Warren and Louise Oxendine
My wife bought a vibrator at a yard sale. It wasn't one of those miniature made-for-Cape-Canaveral shaped ones either. It looked like a power drill. It came with attachments and speed control. She laid it out on the white tablecloth like it was nothing, flanked on one side by a red Fiesta Ware pitcher, and on the other by a length of pale blue satin. Without so much as a blink, Louise pulled her hair behind her ear, one gray strand falling into a crescent over her eye, and reached inside the brown paper grocery bag again.

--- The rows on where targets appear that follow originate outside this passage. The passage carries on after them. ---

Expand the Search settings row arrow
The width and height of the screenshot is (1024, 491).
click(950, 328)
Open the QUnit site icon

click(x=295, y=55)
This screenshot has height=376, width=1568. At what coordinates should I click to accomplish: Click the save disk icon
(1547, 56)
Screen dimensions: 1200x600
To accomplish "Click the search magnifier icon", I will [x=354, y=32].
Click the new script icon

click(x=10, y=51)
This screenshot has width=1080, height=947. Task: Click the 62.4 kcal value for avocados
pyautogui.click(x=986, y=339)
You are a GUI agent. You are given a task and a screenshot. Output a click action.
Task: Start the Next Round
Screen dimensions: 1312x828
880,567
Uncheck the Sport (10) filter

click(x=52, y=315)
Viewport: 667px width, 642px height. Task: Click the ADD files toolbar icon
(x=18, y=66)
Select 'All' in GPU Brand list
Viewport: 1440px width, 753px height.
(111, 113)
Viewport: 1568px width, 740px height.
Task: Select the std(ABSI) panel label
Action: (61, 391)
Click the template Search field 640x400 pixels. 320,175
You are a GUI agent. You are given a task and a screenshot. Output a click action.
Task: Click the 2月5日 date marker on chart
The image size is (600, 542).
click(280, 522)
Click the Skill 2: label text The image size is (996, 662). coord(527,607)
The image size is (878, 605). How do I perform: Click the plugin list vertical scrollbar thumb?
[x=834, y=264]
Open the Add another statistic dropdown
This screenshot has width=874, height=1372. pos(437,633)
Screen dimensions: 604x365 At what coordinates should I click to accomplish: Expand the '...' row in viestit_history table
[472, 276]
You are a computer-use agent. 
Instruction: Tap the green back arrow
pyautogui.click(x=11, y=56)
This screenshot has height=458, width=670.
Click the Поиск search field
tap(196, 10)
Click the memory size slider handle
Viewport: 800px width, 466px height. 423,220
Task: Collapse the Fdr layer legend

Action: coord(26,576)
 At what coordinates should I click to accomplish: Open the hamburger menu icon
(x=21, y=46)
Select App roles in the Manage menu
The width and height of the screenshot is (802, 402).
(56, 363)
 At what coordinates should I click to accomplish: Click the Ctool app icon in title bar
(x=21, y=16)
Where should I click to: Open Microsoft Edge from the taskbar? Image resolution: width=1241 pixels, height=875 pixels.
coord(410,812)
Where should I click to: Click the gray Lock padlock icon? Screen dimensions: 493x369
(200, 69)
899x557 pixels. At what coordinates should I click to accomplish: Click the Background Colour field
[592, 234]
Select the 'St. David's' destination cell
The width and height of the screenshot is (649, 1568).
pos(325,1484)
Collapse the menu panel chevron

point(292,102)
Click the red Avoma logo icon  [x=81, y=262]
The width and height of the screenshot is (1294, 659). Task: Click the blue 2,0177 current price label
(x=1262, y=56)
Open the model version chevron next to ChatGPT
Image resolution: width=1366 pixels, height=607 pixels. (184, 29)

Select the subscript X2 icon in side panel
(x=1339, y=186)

"Holy Moley," I said. "Do you know what that thing is?" Sometimes Louise would buy yard sale stuff for no other reason than its shape and color. She wouldn't know its name or use. Knickknacks she called them.
She held up six blue, chrome-rimmed coasters in one hand and a roll of red Christmas wrapping paper in the other. "Fifty cents," she said, laying the wrapping paper beside a nutcracker set and the coasters beside the vibrator. I picked it up. It was lighter than it looked.
"Where on earth did you get this thing?"
"On mornings like this," she said thoughtfully, "when it looks like rain, that's when you get the best deals." She sifted through the bag. "After people go to the trouble to put everything out, they don't want to pack it up again." She paused, then looked at me for the first time. "The sound of thunder can be a happy sound," she said. Louise spread several small pieces of glass, spacing them just so.
"What are you going to do with this?"
She held up a small prism to the light. "Warren, didn't you say you had a nine o'clock tee time?" she said. The whole spectrum of color crossed her face.